##### Исходный текст #####
Нет сомнений, что когда школьники станут постарше и после «Азбуки» Толстого в их руки попадет знаменитая поэма Н. А. Некрасова «Кому на Руси жить хорошо», они вспомнят сказку «Царь и рубашка», ведь оба эти произведения говорят об одном и том же – о народном горе и нищете в старой, царской России.
С восторгом читалась яснополянскими школьниками сказка «Как мужик гусей делил». В ней прославляется хитроумная смекалка, с помощью которой крестьянин-бедняк оставил в дураках сначала глупого барина, затем и богатого, жадного мужика.
Этот мотив развивается и в замечательной сказке «Липунюшка», взятой Толстым из сборника «Великорусские сказки», изданной в 1861 году. Писатель сделал ее короче, обработал язык ее персонажей, и сказка заблестела, как отшлифованная мастером жемчужина народного творчества. В «Липунюшке» насмешка над заносчивым барином соединяется с прославлением любви чудом появившегося на свет маленького героя к старому крестьянину, которого он зовет батюшкой, и его жене, которая для Липунюшки стала доброй матушкой.
##### Фрагмент данных #####
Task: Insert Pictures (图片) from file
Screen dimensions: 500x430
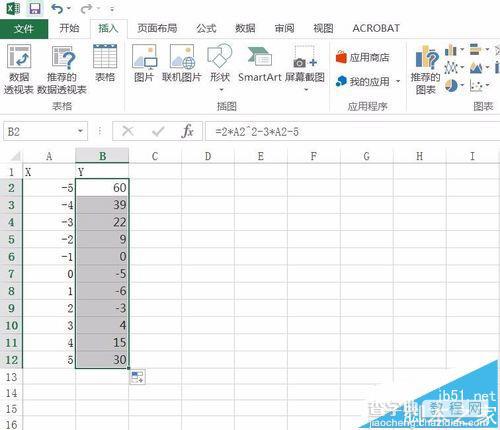Action: pyautogui.click(x=144, y=63)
#####
▶ Задание A:
Ответьте по тексту о сказках Толстого:
(i) Какая поэма Некрасова названа в тексте?
(ii) Кого крестьянин-бедняк оставил в дураках в сказке «Как мужик гусей делил»?
(iii) Из какого сборника Толстой взял сказку «Липунюшка»?
▶ Задание B:
Согласуются ли с текстом о сказках Толстого эти утверждения? Ответьте «да» или «нет» и приведите решающие слова текста.
(i) Толстой сделал сказку «Липунюшка» длиннее.
(ii) Яснополянские школьники читали сказку «Как мужик гусей делил» с восторгом.
(iii) Липунюшка зовет старого крестьянина батюшкой.
▶ Задание C: Напишите продолжение текста о сказках Толстого, начиная сразу после его последнего предложения.

▶ Ответ A:
(i) «Кому на Руси жить хорошо».
(ii) Сначала глупого барина, затем богатого, жадного мужика.
(iii) Из сборника «Великорусские сказки».

▶ Ответ B:
(i) Нет: «Писатель сделал ее короче».
(ii) Да: «С восторгом читалась яснополянскими школьниками».
(iii) Да: «к старому крестьянину, которого он зовет батюшкой».

▶ Ответ C:
Третий раздел нашего сборника составляют рассказы Толстого, написанные им для «Азбуки», «Новой азбуки» и «Русских книг для чтения».
Большую группу в этом разделе составляют произведения, которые можно было бы назвать рассказами бывалых людей. Это видно из их заглавий: «Как дядя рассказывал про то, как он ездил верхом», «Как тетушка рассказывала о том, как она выучилась шить». К «бывалым людям» можно отнести и мальчика, который «рассказывал про то, как его в лесу застала гроза».
Наибольший интерес в этом разделе «Азбуки» представляет «Рассказ аэронавта». В нем с удивительной достоверностью переданы впечатления и переживания человека, совершившего первый в его жизни полет на воздушном шаре, проведшего в воздухе три часа и благополучно приземлившегося в 250 верстах от родного города, откуда началось его столь необычное в то время путешествие.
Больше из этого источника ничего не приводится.